Abstract

Introduction: COVID-19 infection has placed significant healthcare and economic burdens on society. Recent studies of patients recovered from COVID-19 infection demonstrate highly variable rates of cardiac involvement. A German cohort reported 78% cardiac involvement as defined by abnormalities seen on cardiac magnetic resonance imaging (CMR) while more recent data suggests rates of cardiac involvement between 0.3% and 3%. Competitive athletes represent a unique population as they may pose greater risk for sudden cardiac death during competition due to myocarditis as a sequela of COVID-19 infection.
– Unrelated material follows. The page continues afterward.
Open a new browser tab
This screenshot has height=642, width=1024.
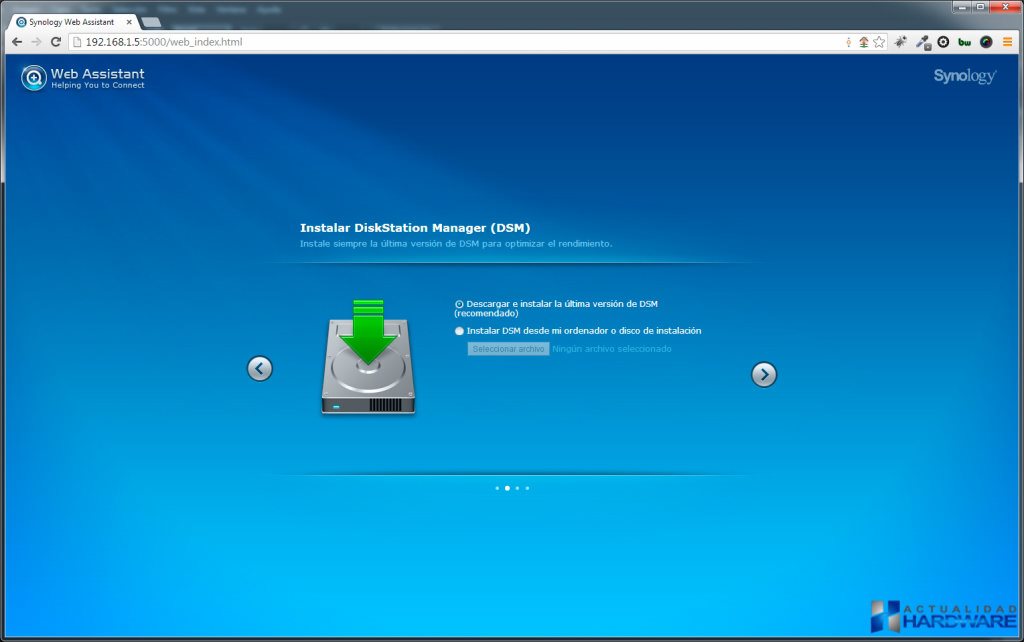[x=151, y=22]
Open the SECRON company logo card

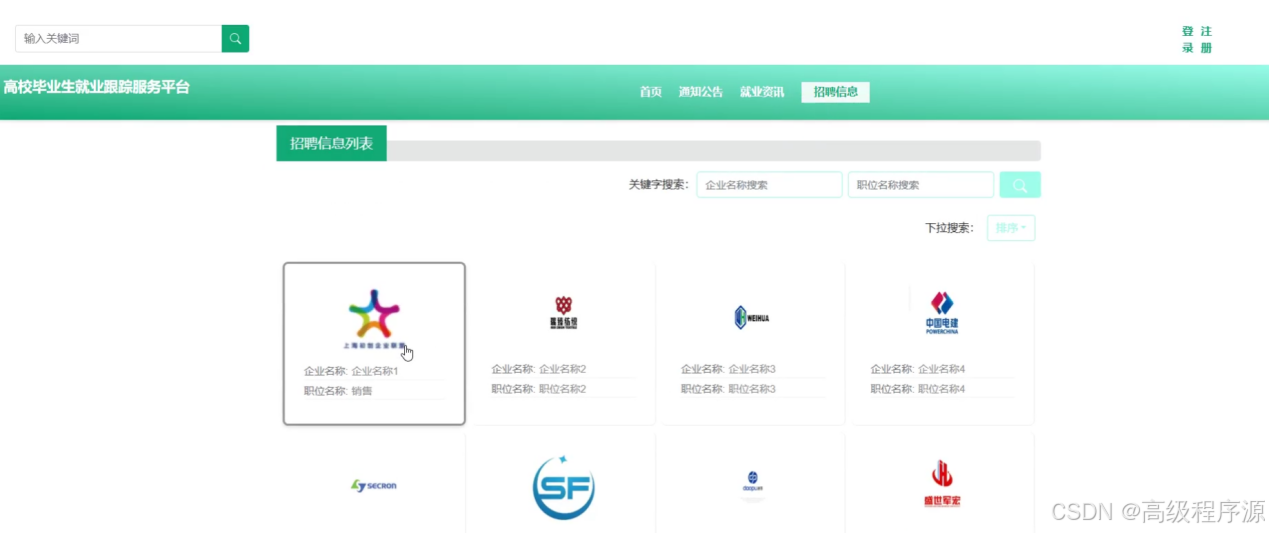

Hypothesis: We hypothesize that among athletes with non-severe COVID-19 infection, a symptom driven clinical pathway would lead to a safe and cost-effective return to sports. Methods: A retrospective analysis was conducted in a cohort of collegiate athletes with non-severe COVID-19 infection returning to competitive sports. The primary outcomes were the prevalence of cardiac involvement based on symptoms and abnormalities with electrocardiograms (ECG), troponin, or transthoracic echocardiogram (TTE). CMR were performed for ongoing cardiopulmonary symptoms or abnormal cardiac test results. Evaluation for myocarditis using CMR was based on the updated Lake Louise criteria. Athletes without evidence of cardiac involvement were permitted to participate in a graduated protocol to return to play. Results: A sample size of 83 athletes (mean age 20 years; female athletes 34%) diagnosed with COVID-19 infection by PCR was analyzed. Abnormal findings suggestive of cardiac involvement were detected by symptoms [82%, Standard Error of Mean (SEM) 0.04], ECG (2.5%, SEM 0.04), troponin (0%, SEM 0), and TTE (0%, SEM 0). CMR was clinically indicated in 7 patients and there were no abnormal findings. No patients were hospitalized and during a clinical surveillance period (median follow up of 105 days), there were no adverse cardiac or non-cardiac events. Conclusions: There is a low prevalence of cardiac involvement among collegiate athletes with non-severe COVID-19 infection. In this cohort, safe progression to competitive athletics using a symptom driven clinical pathway was demonstrated in a cost-effective manner.